User: For {country}'s "{sector}" sector, identify the TOP AI use
case and derive economic parameters.
[...full prompt requesting benchmark anchor, country discount,
conservative floor, and final estimate in structured JSON...]

All prompts constrain output to JSON schemas. The LLM cannot produce narrative hallucination or unconstrained financial estimates.

AI Opportunity Index

AOIs=d=16wdSs,d×10\text{AOI}s = \sum{d=1}^{6} w_d \cdot S_{s,d} \times 10

Weights justified via AHP literature: automation potential (labor + repetitiveness = 0.40, per Frey & Osborne 2017), implementation feasibility (data + political = 0.30, per Janssen et al. 2020), impact scale (volume + gap = 0.30, per World Bank GovTech 2022). We acknowledge the weighted sum is a simplification; more complex methods (TOPSIS, ELECTRE) could capture interdependencies but at the cost of interpretability for government decision-makers.

Parameter Derivation

Financial parameters follow a 4-step chain anchored in UK HM Treasury Green Book (2022, Annex A2):

  1. Benchmark anchor: Published international result (e.g., HMRC: 1.5% collection uplift)
  2. Country discount: Target readiness / benchmark readiness ratio
  3. Optimism bias adjustment: HM Treasury recommends -20% to -40% for IT benefits.

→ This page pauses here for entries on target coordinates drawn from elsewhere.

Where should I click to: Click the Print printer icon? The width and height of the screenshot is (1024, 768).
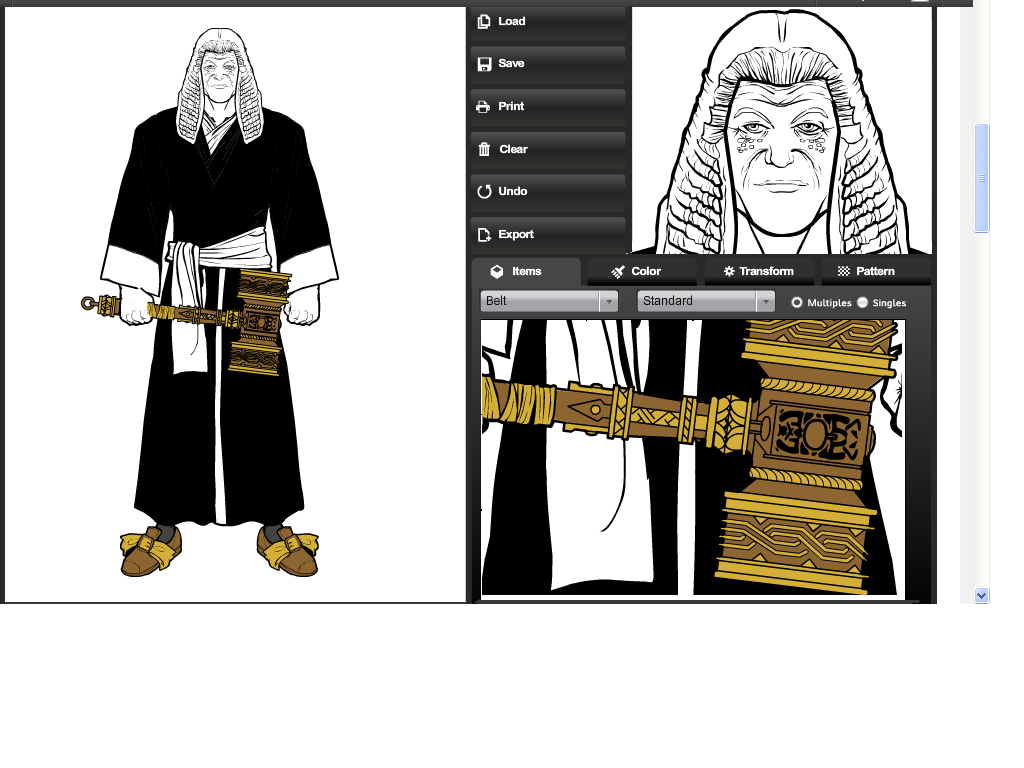tap(484, 107)
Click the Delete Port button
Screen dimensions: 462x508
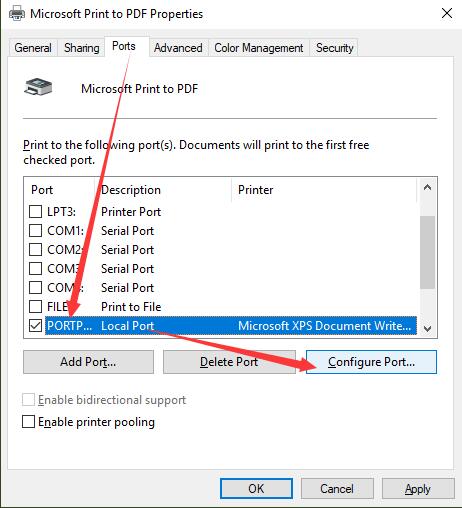pyautogui.click(x=229, y=362)
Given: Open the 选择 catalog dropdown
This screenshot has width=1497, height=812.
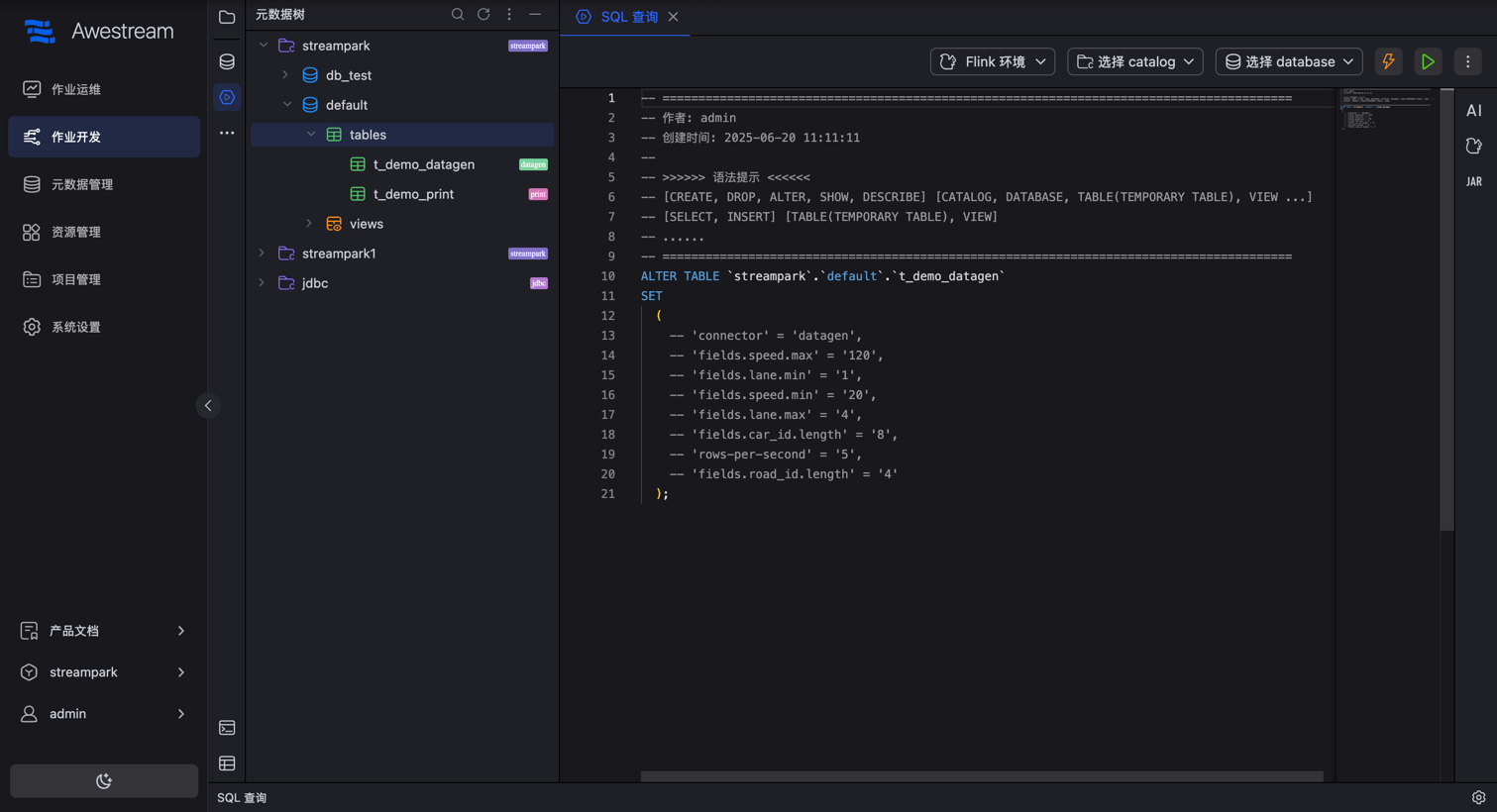Looking at the screenshot, I should [x=1135, y=61].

We apply deeper discounts scaled by the country's institutional distance from the benchmark: Brazil's tax system has 60+ tax types and 3,000+ regulations vs UK's simpler structure, justifying a larger discount. The specific magnitude (e.g., -97%) is a modeling judgment that we sensitivity-test in the Monte Carlo.
  4. Distribution fit: Triangular (costs), lognormal (behavioral), beta (adoption)

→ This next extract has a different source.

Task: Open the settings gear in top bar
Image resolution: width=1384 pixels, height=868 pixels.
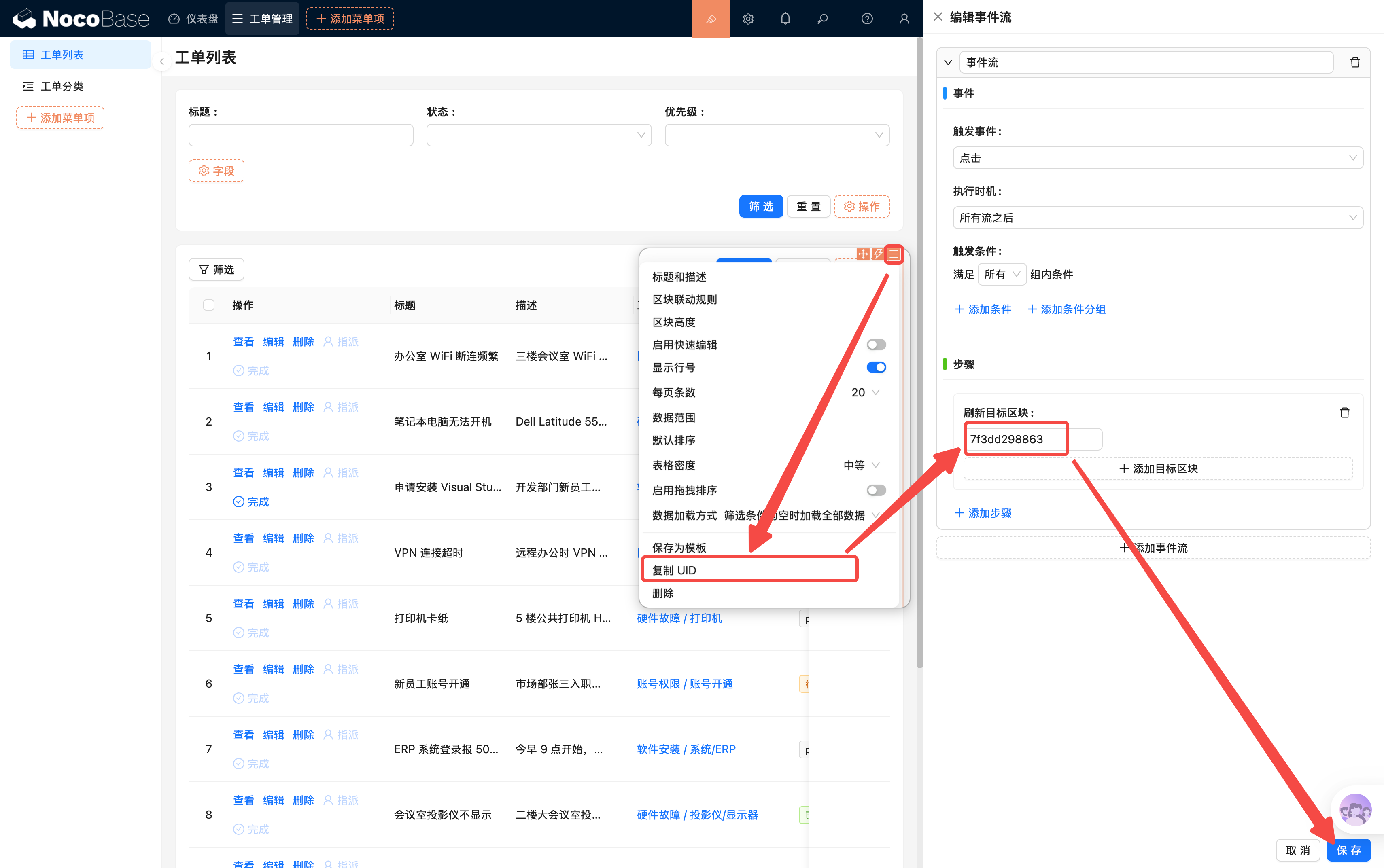Action: (748, 19)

The key safeguard: the -97% discount is NOT a point estimate we depend on. It is the mode of a Triangular(0.025%, 0.05%, 0.10%) distribution, and the Monte Carlo explores the full range. Sensitivity analysis confirms that even at +/-20%, the conclusion (positive expected NPV) is robust.

Government Failure Modes

Mode Calibration Source
Procurement delay 6-24 months OECD Government at a Glance 2023
Cost overrun 45% probability Standish Group CHAOS 2020
Political defunding 3-5% annual Flyvbjerg, Oxford Rev Econ Policy 2009
Adoption ceiling 65-85% World Bank GovTech 2022

Ablation Study: LLM vs Baseline

To demonstrate the LLM's contribution, we compare Claude-generated sector scores against a hand-coded baseline for Brazil:

Sector Dimension Baseline LLM LLM Justification
Tax & Revenue labor_intensity 7 6 "Auditors are skilled knowledge workers, not manual labor — lower automation of core tasks"
Tax & Revenue benchmark_gap 8 9 "BRL 5.4T claims at 75% of GDP represents one of the largest enforcement gaps globally"
Judiciary political_feasibility 5 4 "Brazilian judicial independence (constitutional guarantee) makes external reform particularly sensitive"
Healthcare data_maturity 5 4 "SUS data fragmented across 5,570 autonomous municipalities with incompatible systems"
Municipal citizen_volume 8 7 "Volume is high but distributed across 5,570 municipalities, reducing per-entity impact"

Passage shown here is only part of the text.